Otherwise I’m still not clear on what you’re trying to do.

Just do a wrapper around your loss, it works perfectly fine. I did it like this:

@dataclass
class URLoss():
    func: nn.Module
    loss: torch.Tensor = None
    reduction: str = 'mean'
    do_spatial_reduc: bool = False
    axis: int = 1

    def __post_init__(self):
        self.func.reduction = 'none'

    def __call__(self, input, target):

        self.func.reduction = 'none'
        target = target.squeeze(1)
        self.loss = self.func(input, target)
        if self.do_spatial_reduc:
            self.loss = self.loss.view(self.loss.size(0), -1)
            self.loss = self.loss.mean(-1)
        if self.reduction == 'mean':
            return self.loss.mean()
        elif self.reduction == 'sum':
            return self.loss.sum()
        else:
            return self.loss 

You need to import dataclasses.dataclass for this. The do_spatial_reduc attribute has to be True for cross-entropy, as it yields a totally unreduced loss (even over spatial dimensions) when reduction='none'. As I created custom losses that always reduce over spatial dimensions, I added this argument. Then you can probably access per-item gradients with self.loss.grad using on_backward_end as it should still be in the computation graph when you backward on the reduced loss. I did not test it though, so can’t be sure.

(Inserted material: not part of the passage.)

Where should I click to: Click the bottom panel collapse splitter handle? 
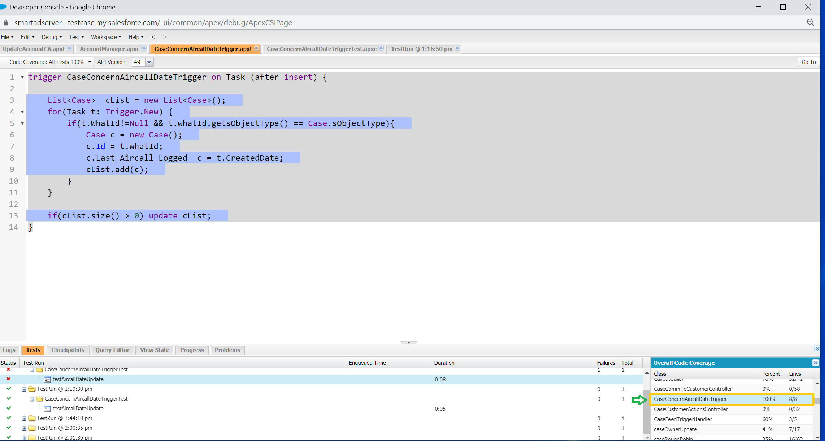click(x=409, y=342)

I am deeply sorry I did not understand.

It seems you are flattening the loss, but still reduces it in the end with mean or sum. So,
how do I get the per sample item grad?

I think I get, I will try here.

I am only flattening over the spatial dimensions, so that loss has shape (batch_size, h*w) and then when mean is computed it just has shape batch_size. If by per-item you mean for each pixel, you can just skeep the part with do_spatial_reduc. Same if you use a loss that already returns something of shape batch_size when reduction='none' (for instance dice loss will always be reduced over each image).

I will try to do this and share the notebook.

2 Likes

@fredguth would you be so kind as to share your findings?